### PROBLEM
Reproduce each line of the data below without any changes.

(Collected data entries)
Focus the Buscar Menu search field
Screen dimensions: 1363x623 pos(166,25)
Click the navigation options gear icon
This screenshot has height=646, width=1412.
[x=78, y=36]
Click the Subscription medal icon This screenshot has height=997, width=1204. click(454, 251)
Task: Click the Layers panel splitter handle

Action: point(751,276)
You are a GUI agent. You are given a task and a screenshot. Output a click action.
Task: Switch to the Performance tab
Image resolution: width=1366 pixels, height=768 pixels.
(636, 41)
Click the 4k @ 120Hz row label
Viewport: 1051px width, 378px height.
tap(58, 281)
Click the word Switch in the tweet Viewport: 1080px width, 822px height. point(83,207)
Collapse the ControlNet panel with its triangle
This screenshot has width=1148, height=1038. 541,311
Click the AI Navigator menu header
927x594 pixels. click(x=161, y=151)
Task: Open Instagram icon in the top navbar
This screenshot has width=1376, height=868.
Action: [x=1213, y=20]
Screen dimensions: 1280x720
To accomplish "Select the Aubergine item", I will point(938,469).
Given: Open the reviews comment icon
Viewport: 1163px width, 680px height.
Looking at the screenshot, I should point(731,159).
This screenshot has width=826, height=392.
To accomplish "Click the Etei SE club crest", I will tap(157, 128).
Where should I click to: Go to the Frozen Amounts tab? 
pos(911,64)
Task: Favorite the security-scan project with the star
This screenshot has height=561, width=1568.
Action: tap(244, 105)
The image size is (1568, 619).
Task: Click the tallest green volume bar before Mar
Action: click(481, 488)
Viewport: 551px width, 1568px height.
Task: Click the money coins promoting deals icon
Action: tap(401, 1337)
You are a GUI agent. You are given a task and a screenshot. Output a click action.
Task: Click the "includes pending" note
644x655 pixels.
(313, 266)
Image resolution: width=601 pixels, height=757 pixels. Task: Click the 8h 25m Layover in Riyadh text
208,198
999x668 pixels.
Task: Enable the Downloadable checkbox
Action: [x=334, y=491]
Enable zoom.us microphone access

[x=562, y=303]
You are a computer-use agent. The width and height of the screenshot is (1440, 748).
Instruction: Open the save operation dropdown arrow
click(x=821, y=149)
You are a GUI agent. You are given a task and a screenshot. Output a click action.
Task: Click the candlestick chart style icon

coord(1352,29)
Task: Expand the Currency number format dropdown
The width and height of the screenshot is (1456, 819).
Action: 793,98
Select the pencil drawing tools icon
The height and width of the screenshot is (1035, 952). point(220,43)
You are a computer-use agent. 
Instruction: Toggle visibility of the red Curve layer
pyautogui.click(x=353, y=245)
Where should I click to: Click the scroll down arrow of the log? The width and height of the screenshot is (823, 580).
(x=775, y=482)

### TASK OUTPUT
Focus the Buscar Menu search field
Screen dimensions: 1363x623 pos(166,25)
Click the navigation options gear icon
This screenshot has height=646, width=1412.
[x=78, y=36]
Click the Subscription medal icon This screenshot has height=997, width=1204. click(454, 251)
Task: Click the Layers panel splitter handle

Action: point(751,276)
You are a GUI agent. You are given a task and a screenshot. Output a click action.
Task: Switch to the Performance tab
Image resolution: width=1366 pixels, height=768 pixels.
(636, 41)
Click the 4k @ 120Hz row label
Viewport: 1051px width, 378px height.
tap(58, 281)
Click the word Switch in the tweet Viewport: 1080px width, 822px height. point(83,207)
Collapse the ControlNet panel with its triangle
This screenshot has width=1148, height=1038. 541,311
Click the AI Navigator menu header
927x594 pixels. click(x=161, y=151)
Task: Open Instagram icon in the top navbar
This screenshot has width=1376, height=868.
Action: [x=1213, y=20]
Screen dimensions: 1280x720
To accomplish "Select the Aubergine item", I will point(938,469).
Given: Open the reviews comment icon
Viewport: 1163px width, 680px height.
Looking at the screenshot, I should point(731,159).
This screenshot has width=826, height=392.
To accomplish "Click the Etei SE club crest", I will tap(157, 128).
Where should I click to: Go to the Frozen Amounts tab? 
pos(911,64)
Task: Favorite the security-scan project with the star
This screenshot has height=561, width=1568.
Action: tap(244, 105)
The image size is (1568, 619).
Task: Click the tallest green volume bar before Mar
Action: click(481, 488)
Viewport: 551px width, 1568px height.
Task: Click the money coins promoting deals icon
Action: tap(401, 1337)
You are a GUI agent. You are given a task and a screenshot. Output a click action.
Task: Click the "includes pending" note
644x655 pixels.
(313, 266)
Image resolution: width=601 pixels, height=757 pixels. Task: Click the 8h 25m Layover in Riyadh text
208,198
999x668 pixels.
Task: Enable the Downloadable checkbox
Action: [x=334, y=491]
Enable zoom.us microphone access

[x=562, y=303]
You are a computer-use agent. The width and height of the screenshot is (1440, 748).
Instruction: Open the save operation dropdown arrow
click(x=821, y=149)
You are a GUI agent. You are given a task and a screenshot. Output a click action.
Task: Click the candlestick chart style icon

coord(1352,29)
Task: Expand the Currency number format dropdown
The width and height of the screenshot is (1456, 819).
Action: 793,98
Select the pencil drawing tools icon
The height and width of the screenshot is (1035, 952). point(220,43)
You are a computer-use agent. 
Instruction: Toggle visibility of the red Curve layer
pyautogui.click(x=353, y=245)
Where should I click to: Click the scroll down arrow of the log? The width and height of the screenshot is (823, 580).
(x=775, y=482)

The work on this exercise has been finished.